Missouri employees may want to re-think their sleeping habits after a recent decision by the Missouri Court of Appeals in Nickless v. Saint Gobain Containers, Inc. In that case, an employee was discharged after a co-worker found him asleep on the job. The employee thereafter filed a claim for unemployment benefits and the employer protested, claiming the employee had been discharged for misconduct. The Labor and Industrial Relations Commission sided with the employer and found that the employee was disqualified from receiving benefits.
Section 288.050.2, RSMo., provides that if “a claimant has been discharged for misconduct connected with the claimant’s work, such claimant shall be disqualified” from receiving unemployment benefits. “Misconduct” is defined as an act of wanton or willful disregard of the employer’s interest, a deliberate violation of the employer’s rules, a disregard of standards of behavior which the employer has the right to expect of his or her employee, or negligence in such degree or recurrence as to manifest culpability, wrongful intent or evil design, or show an intentional and substantial disregard of the employer’s interest or of the employee’s duties and obligations to the employer. See Section 288.030(23), RSMo. (emphasis added).

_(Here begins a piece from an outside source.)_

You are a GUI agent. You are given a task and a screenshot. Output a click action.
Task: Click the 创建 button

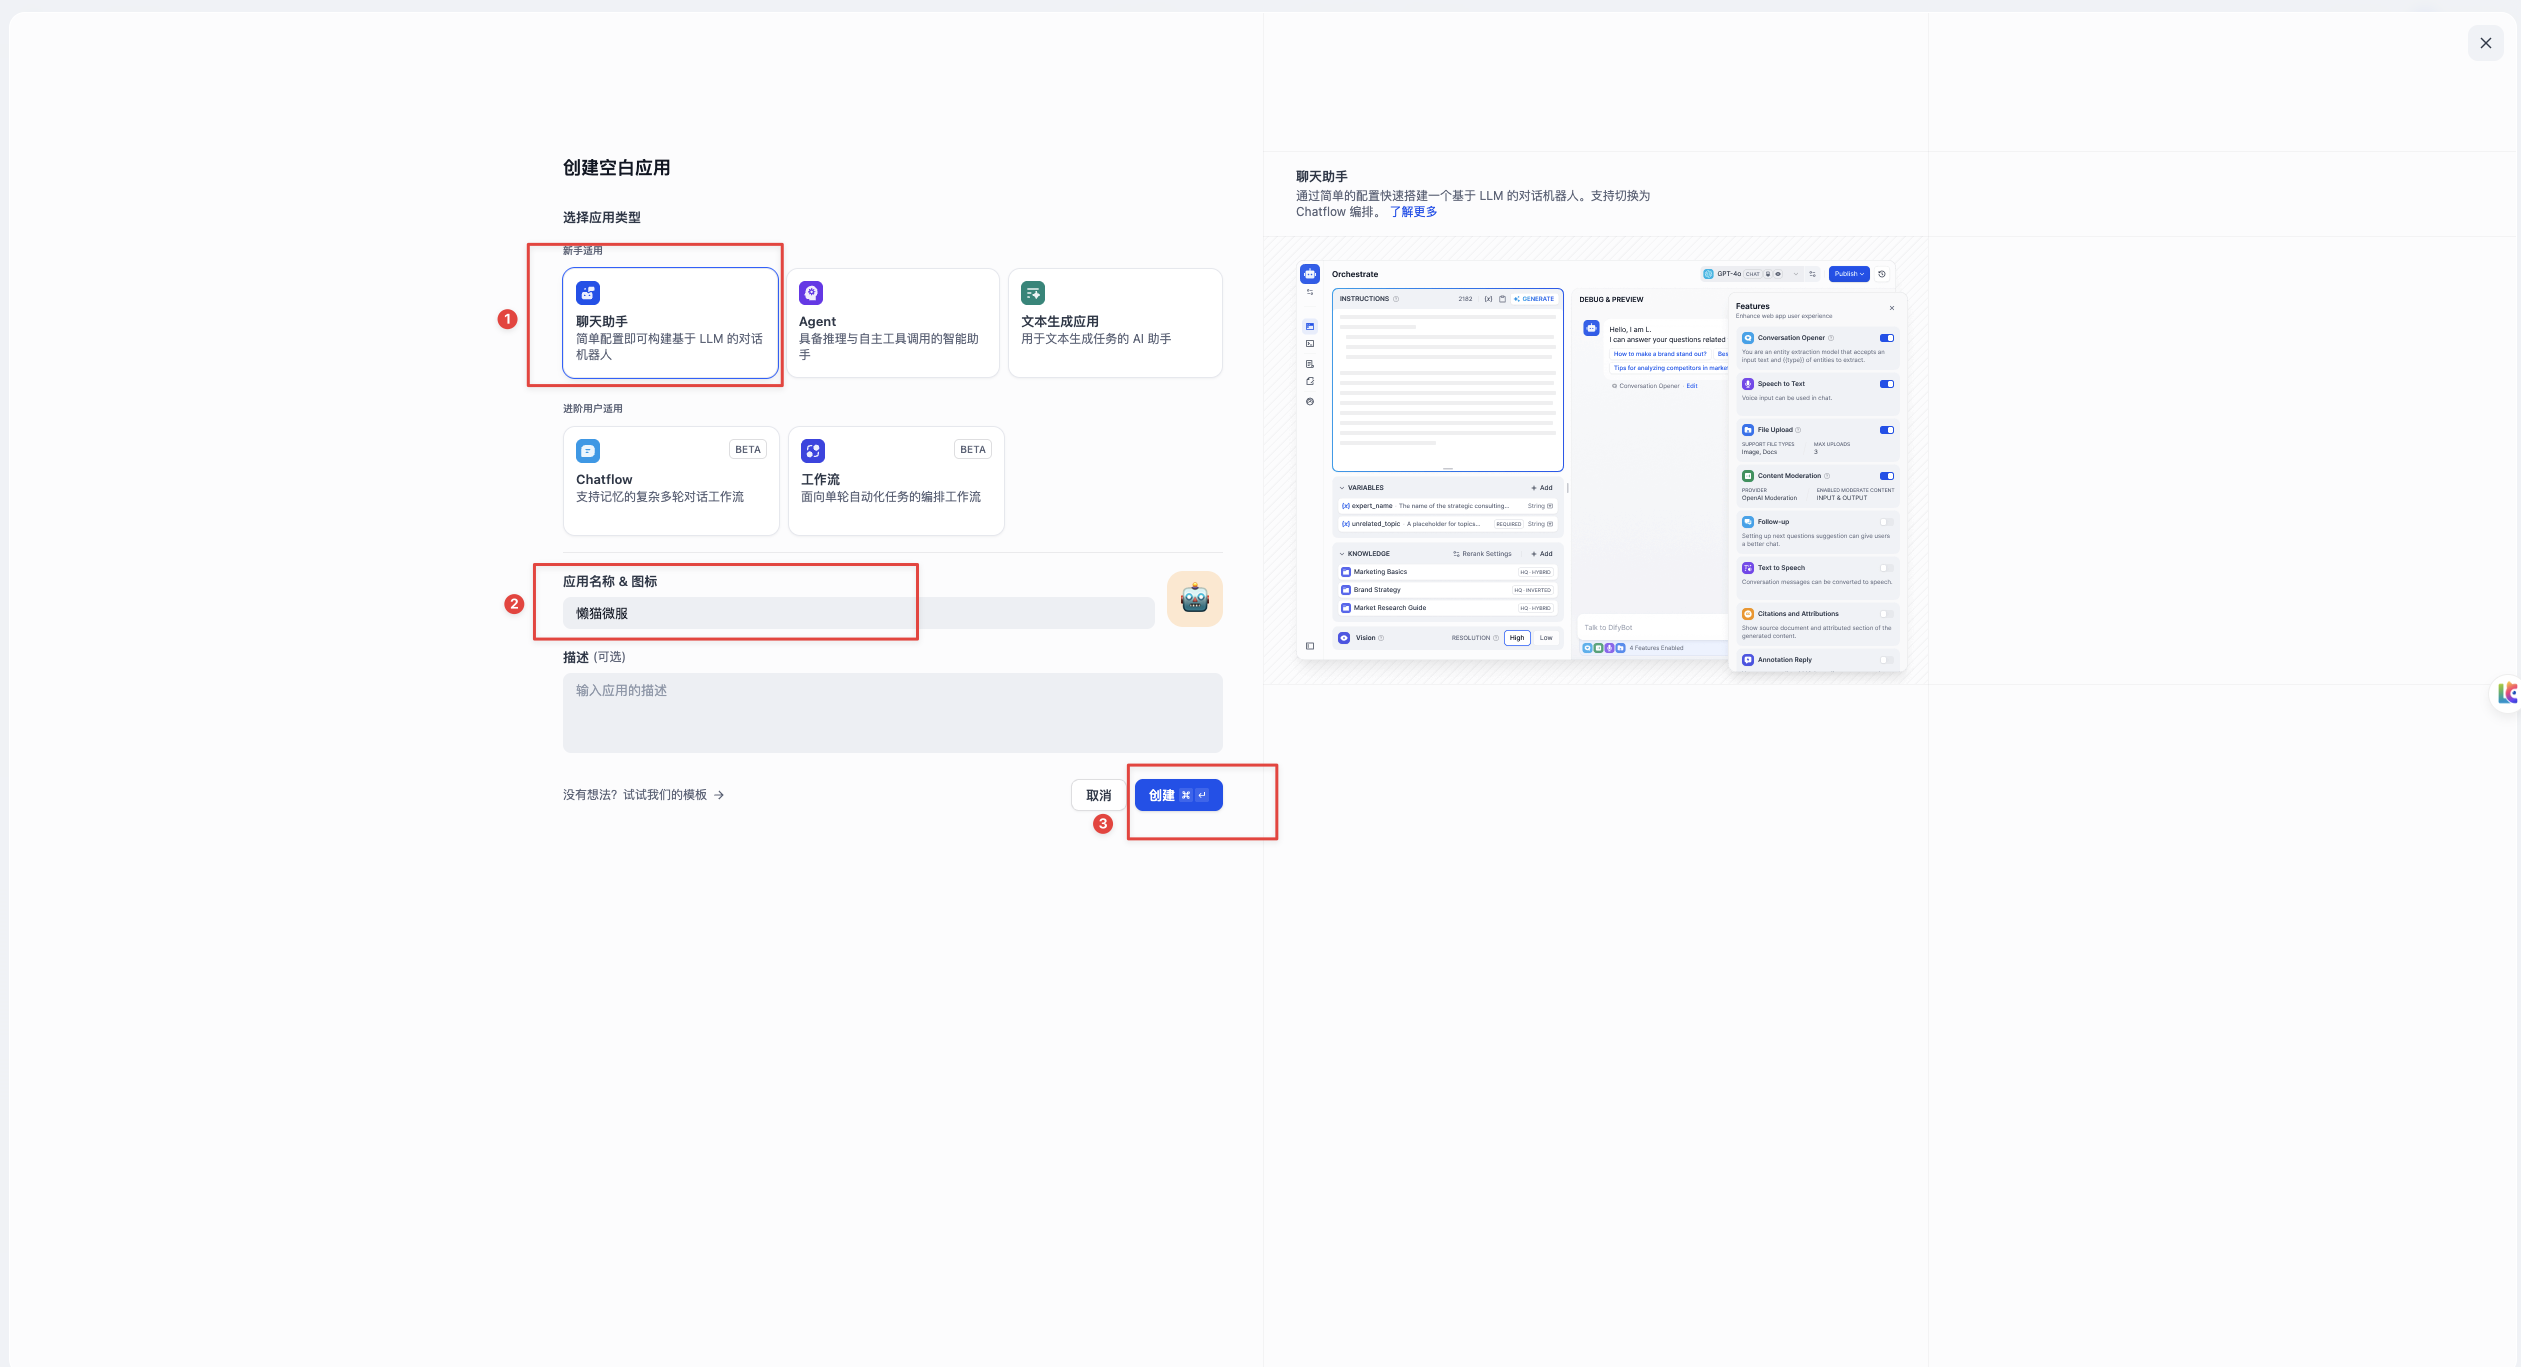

In analyzing whether sleeping on the job constitutes misconduct for purposes of Section 288.030(23), the Missouri Court of Appeals noted that no Missouri case had previously addressed the issue. However, the court made clear that “the idea of sleeping on the job is anything other than misconduct is absurd.” Indeed, “[e]mployers have a right to expect that employees are engaged in meaningful work while being paid by the employer. Certainly employers have a right to expect employees to be conscious during their scheduled shifts. Sleeping on the job would be a ‘conscious’ disregard of that standard.” (citations omitted). Accordingly, the court held that sleeping on the job is misconduct because it constitutes “a disregard of standards of behavior which the employer has a right to expect of his or her employee.”